*SOURCE EXCERPT:*
-=-=-=-=-

|LC: Speech by Secretary for Constitutional Affairs
Following is the speech by the Secretary for Constitutional Affairs, Mr Michael Suen, in respect of the government motion on the accountability system for principal officials at the Legislative Council meeting today (May 29).
I move that the motion to support the accountability system for principal officials be passed by the Legislative Council (LegCo).
Since the Chief Executive (CE) outlined the framework of the accountability system for principal officials in his Policy Address last year, LegCo and members of the public have been discussing this. Their discussion shows their concern on the introduction of the accountability system. During this time, apart from participating in the relevant discussion, we have also carefully listened to the views expressed by different sectors. In working out details of the accountability system for principal officials, we have fully considered these views with a view to improving the system.
The CE announced details of the accountability system at the LegCo meeting on 17 April. This was followed by more extensive discussion. LegCo has set up a subcommittee to facilitate exchanges on the details of the new system. The Subcommittee meets twice a week, four hours each time. In addition, LegCo also arranged public hearings to gather the views of the public.
Other political groups and non-government organisations have also had discussion on this. All these discussion is useful and constructive. Through such discussion, we have a better understanding of the views, concerns and misconceptions of the public. Our participation in such discussion, be it in the LegCo Chamber or otherwise, prompted us to study some of the issues more thoroughly. It provided us the opportunity to explain our thinking and to address the concerns expressed. It also provided us the opportunity to take into account the views of the public and make modifications to the system as necessary. Apart from the views expressed during the meetings of the Subcommittee, Subcommittee members have also put in a number of written questions. As at 27 May 2002, the Subcommittee has raised over 80 issues for our written response. We have responded to all these in writing. We have also provided a written response to the views expressed during the public consultation sessions.

-=-=-=-=-

*INFORMATION SUPPLIED:*
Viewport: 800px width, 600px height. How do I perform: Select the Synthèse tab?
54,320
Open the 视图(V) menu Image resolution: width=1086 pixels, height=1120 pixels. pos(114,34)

-=-=-=-=-

*WORK TO DO:*
(a) From the speech on the accountability system, repeat word for word the passage between "Since the Chief" and "improving the system.", inclusive.
(b) Condense the paragraph of the accountability system speech that begins "The CE announced details" into a short bulleted list that keeps its main facts.

*THE RESPONSES:*
(a)
Since the Chief Executive (CE) outlined the framework of the accountability system for principal officials in his Policy Address last year, LegCo and members of the public have been discussing this. Their discussion shows their concern on the introduction of the accountability system. During this time, apart from participating in the relevant discussion, we have also carefully listened to the views expressed by different sectors. In working out details of the accountability system for principal officials, we have fully considered these views with a view to improving the system.

(b)
- The CE announced details of the accountability system at the LegCo meeting on 17 April, which led to more extensive discussion.
- LegCo set up a subcommittee to facilitate exchanges on the details of the new system.
- The Subcommittee meets twice a week, four hours each time.
- LegCo also arranged public hearings to gather the views of the public.